▶ **The task**: Would you please copy only the lines from the line that contains "You are a GUI" to the end of the data below, exactly, leaving every picture out?

Collected data

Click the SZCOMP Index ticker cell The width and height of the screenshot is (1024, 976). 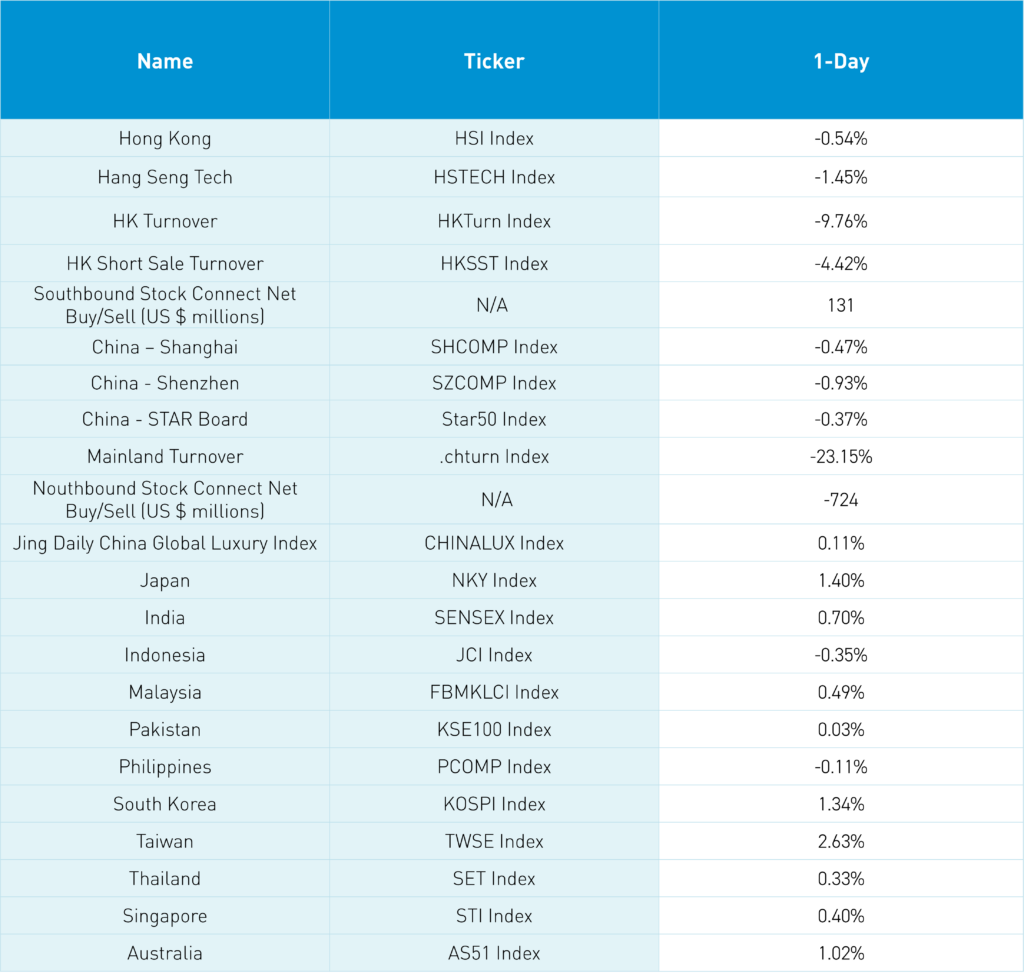tap(494, 383)
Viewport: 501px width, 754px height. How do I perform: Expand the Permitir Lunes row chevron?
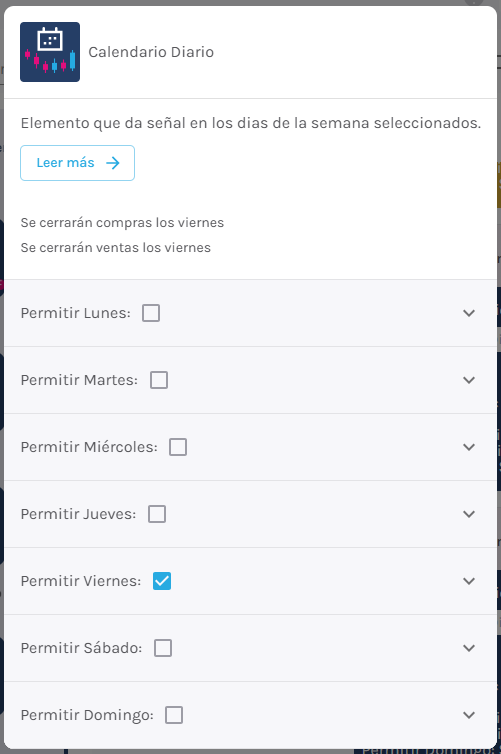coord(469,313)
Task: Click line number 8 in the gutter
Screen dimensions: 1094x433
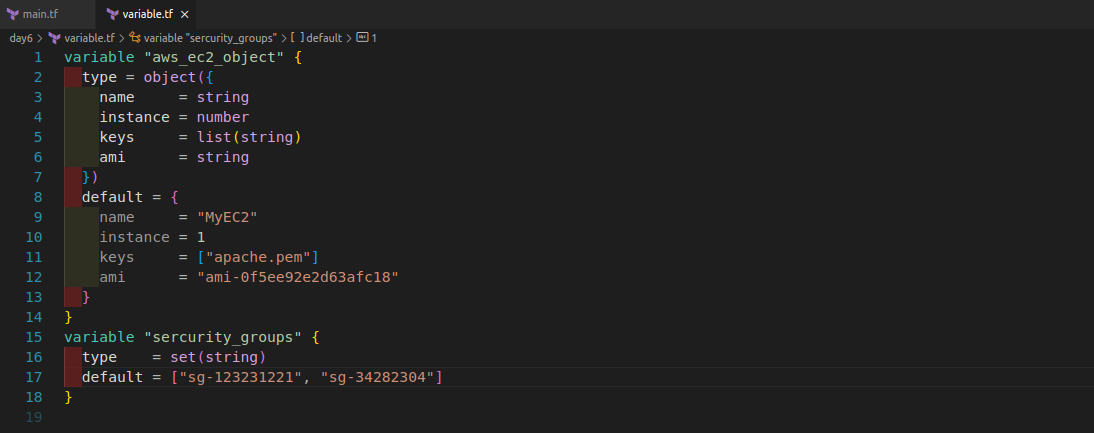Action: 38,197
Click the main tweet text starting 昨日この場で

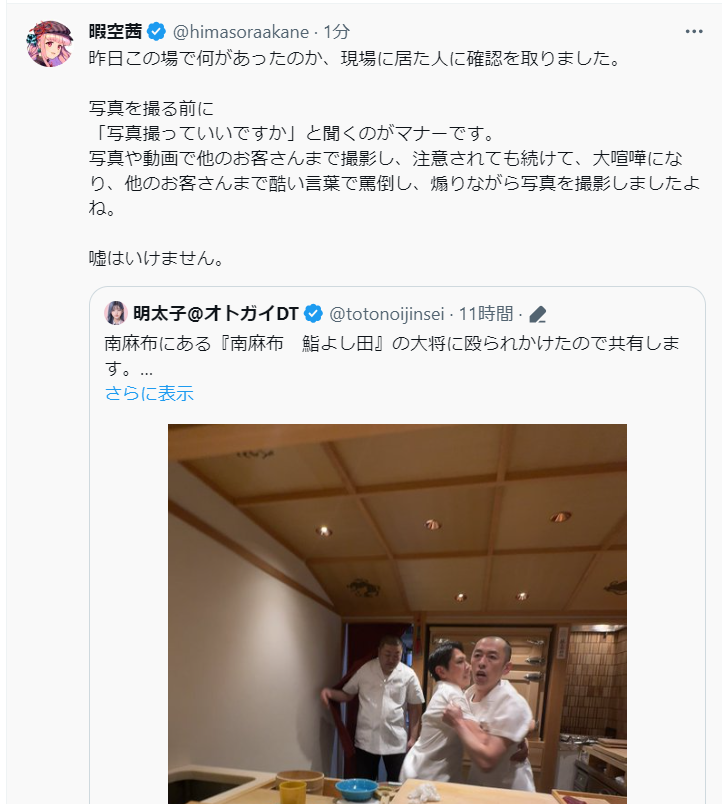click(x=395, y=158)
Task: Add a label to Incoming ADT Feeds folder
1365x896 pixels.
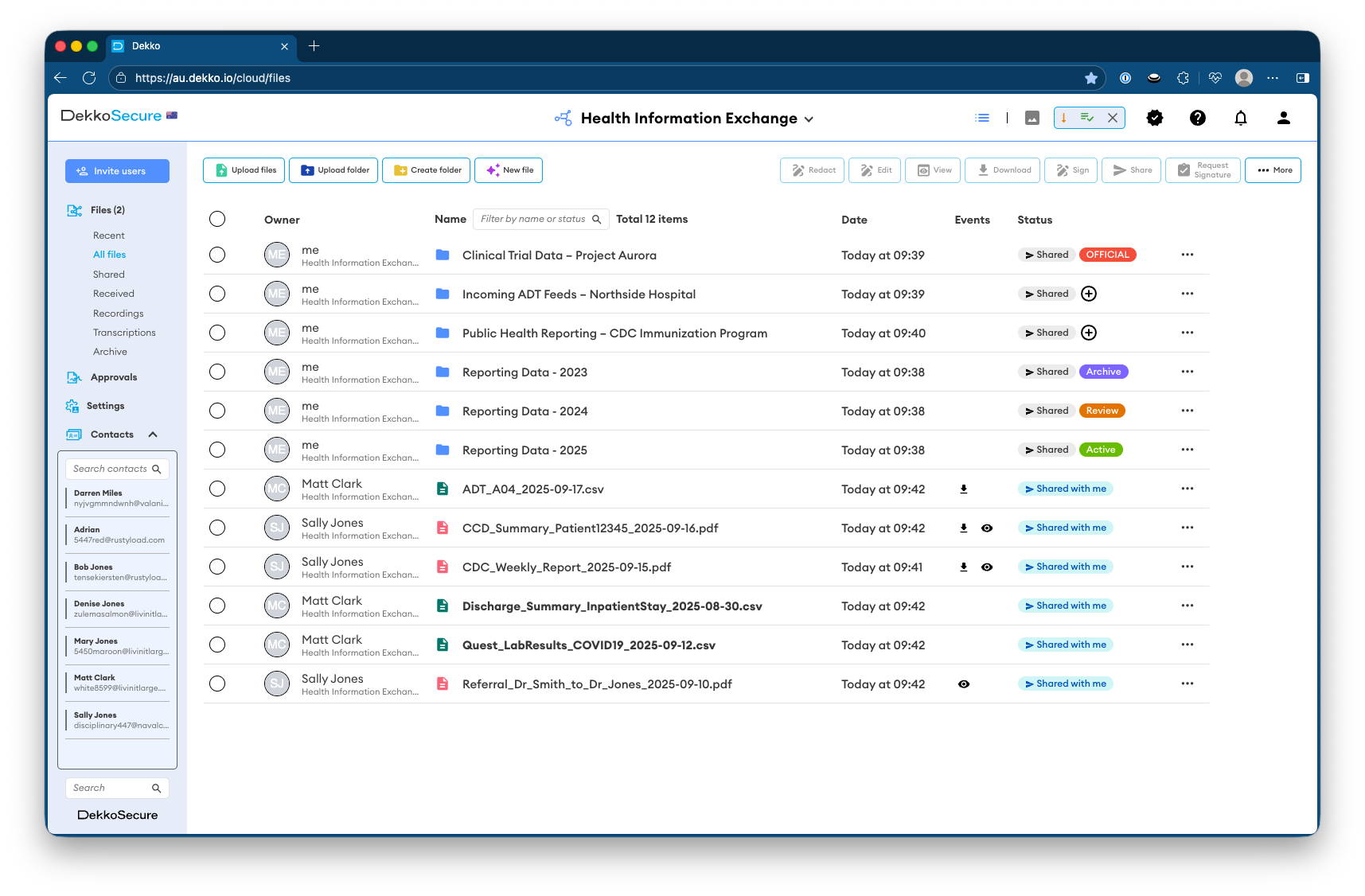Action: click(1089, 294)
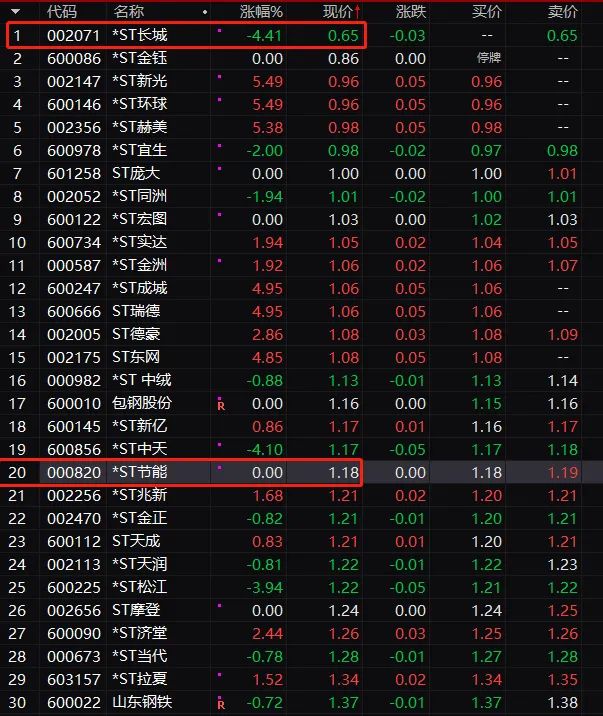Select the ST德豪 stock name

click(136, 334)
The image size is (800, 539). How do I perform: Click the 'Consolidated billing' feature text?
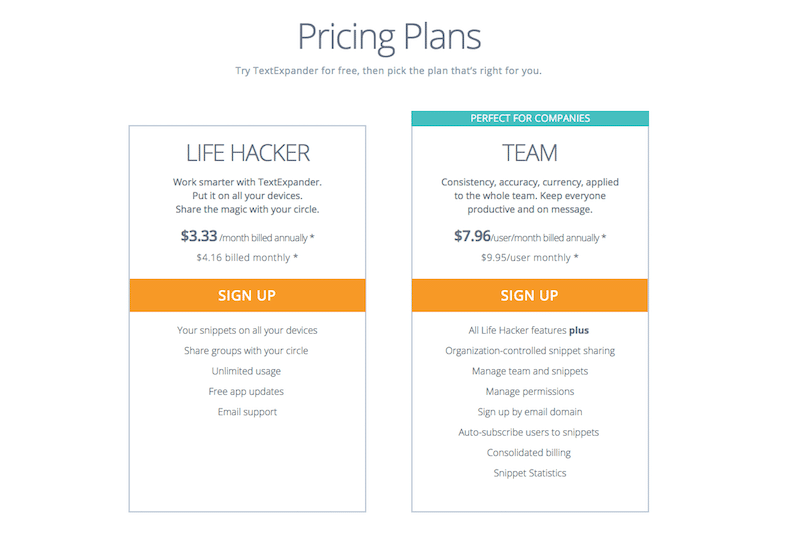[529, 453]
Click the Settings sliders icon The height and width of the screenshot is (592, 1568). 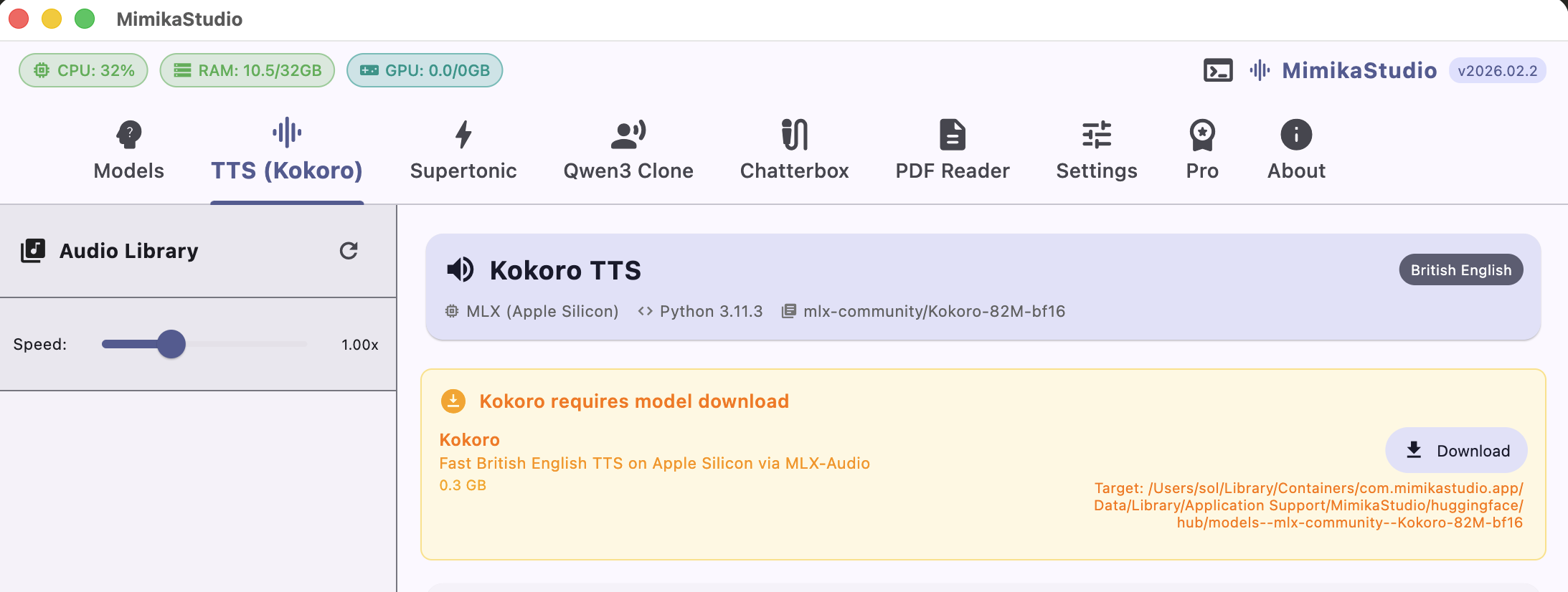pyautogui.click(x=1096, y=135)
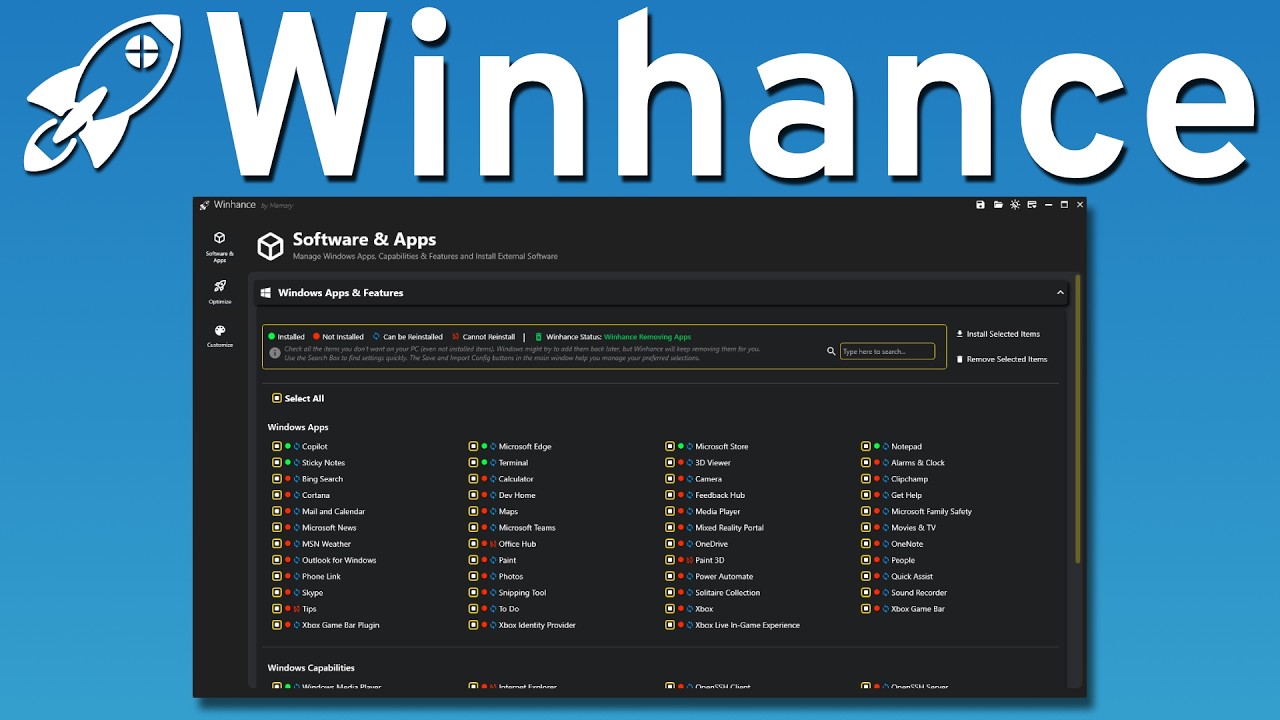1280x720 pixels.
Task: Click the Install Selected Items button
Action: point(998,334)
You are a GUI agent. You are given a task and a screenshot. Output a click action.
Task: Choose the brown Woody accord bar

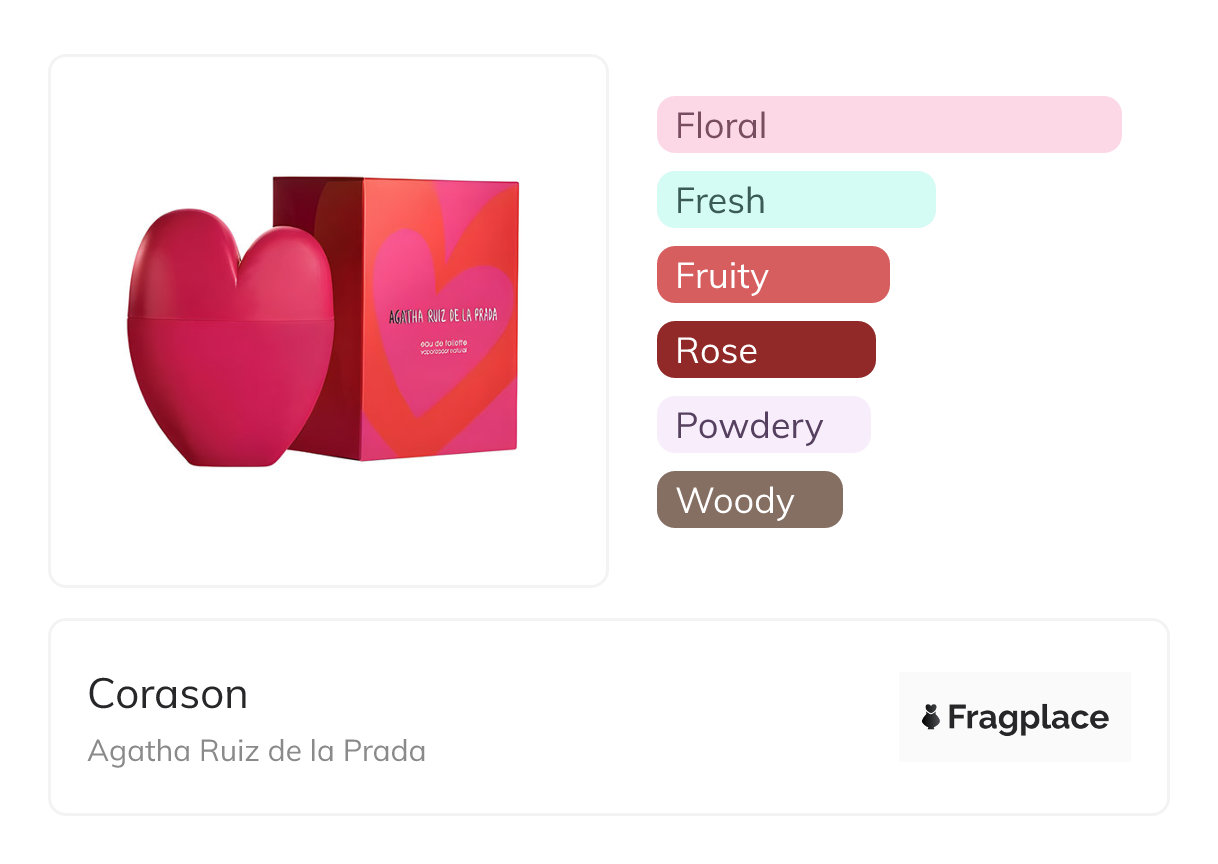(x=750, y=500)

▶ **Exercise output**:
You are a GUI agent. You are given a task and a screenshot. Output a click action.
Task: Choose the brown Woody accord bar

(x=750, y=500)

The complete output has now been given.